Terming a reactor 'passively safe' is more a description of the strategy used in maintaining a degree of safety, than it is a description of the level of safety. Whether a reactor employing passive safety systems is to be considered safe or dangerous will depend on the criteria used to evaluate the safety level. This said, modern reactor designs have focused on increasing the amount of passive safety, and thus most passively safe designs incorporate both active and passive safety systems, making them substantially safer than older installations. They can be said to be "relatively safe" compared to previous designs.

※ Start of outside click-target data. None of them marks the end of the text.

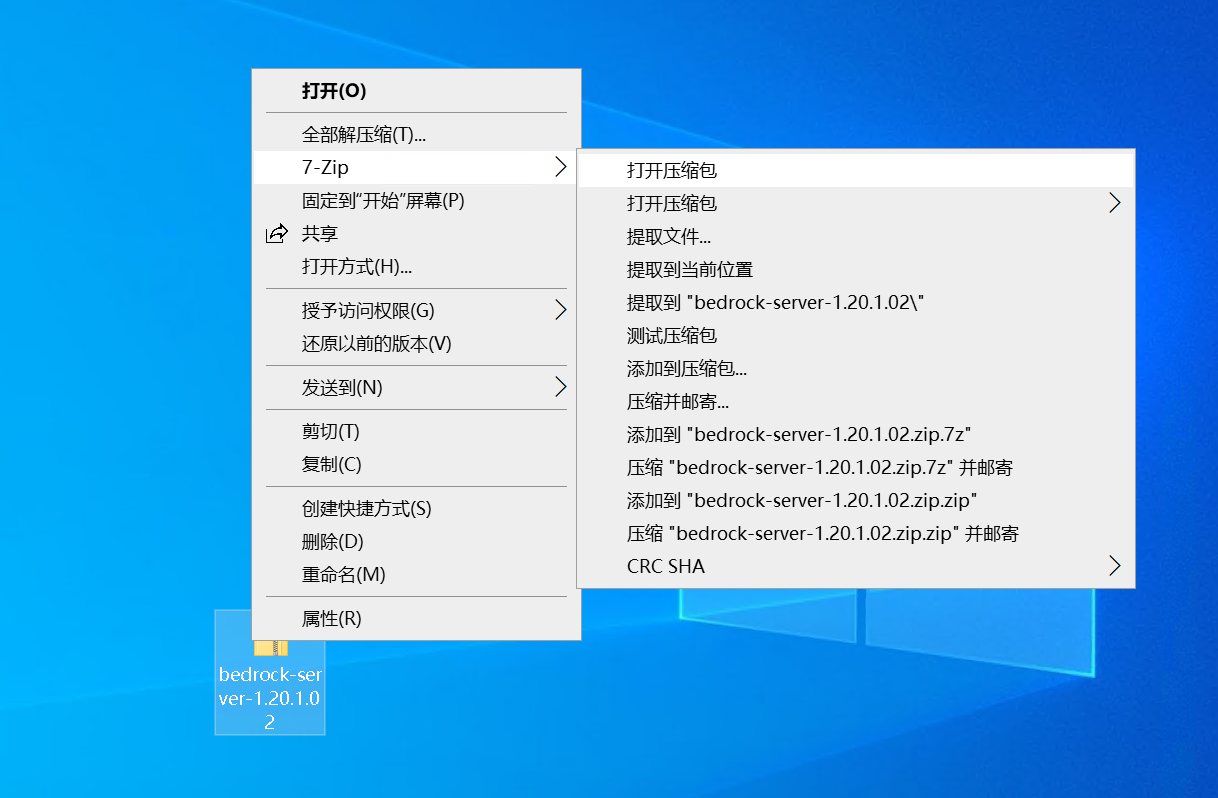Click 压缩并邮寄... in the 7-Zip submenu

tap(677, 401)
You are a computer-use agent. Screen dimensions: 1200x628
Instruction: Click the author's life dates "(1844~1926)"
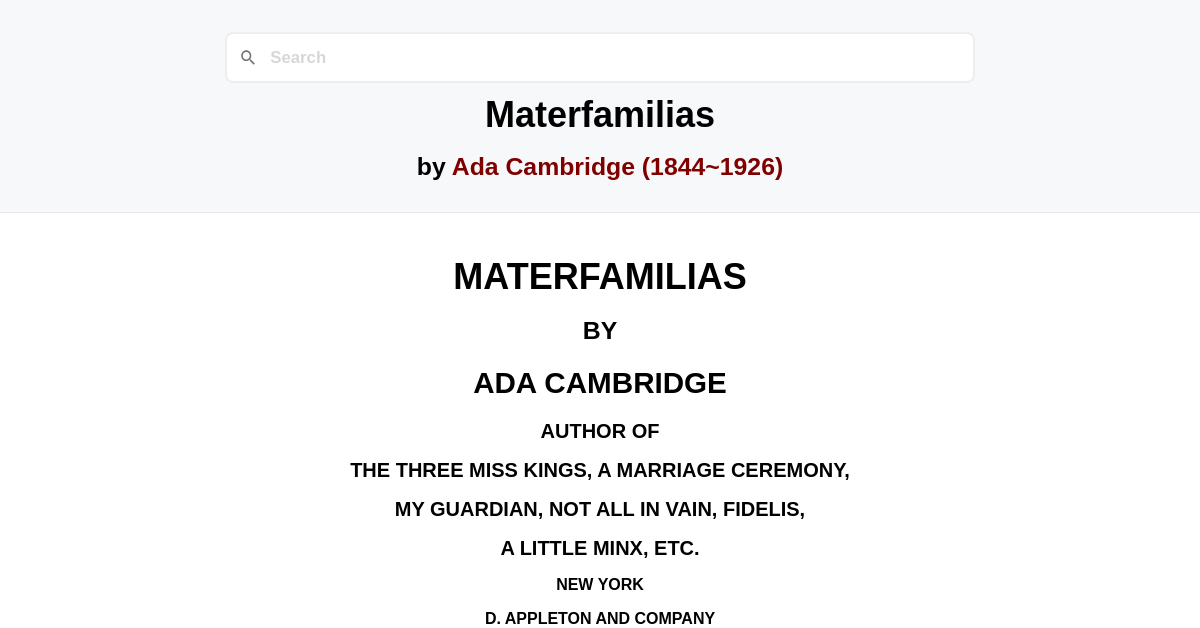tap(712, 166)
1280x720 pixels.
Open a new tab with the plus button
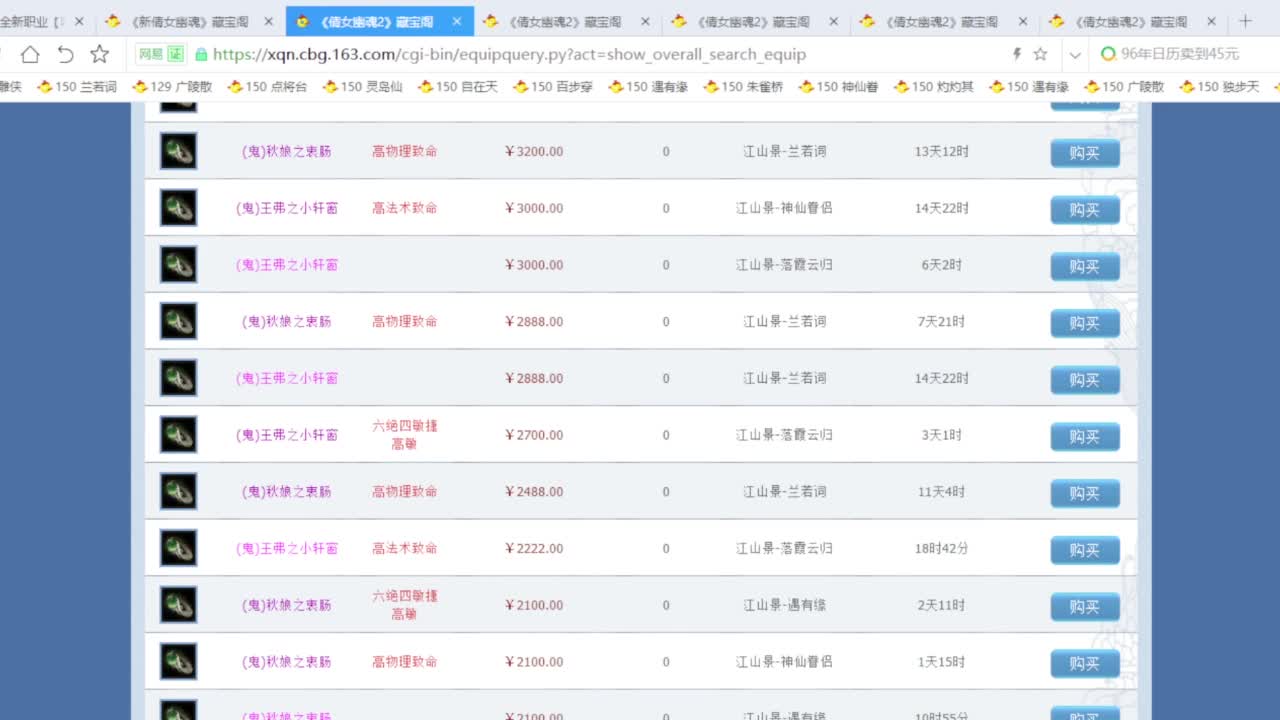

Reactor vendors like to call their new generation reactors 'passively safe' but this term is sometimes confused with 'inherently safe' in the public perception. It is very important to understand that there are no 'passively safe' reactors or 'passively safe' systems, only 'passively safe' components of safety systems exist. Safety systems are used to maintain control of the plant if it goes outside normal conditions in case of anticipated operational occurrences or accidents, while the control systems are used to operate the plant under normal conditions. Sometimes a system combines both features. Passive safety refers to safety system components, whereas inherent safety refers to control system process regardless of the presence or absence of safety specific subsystems.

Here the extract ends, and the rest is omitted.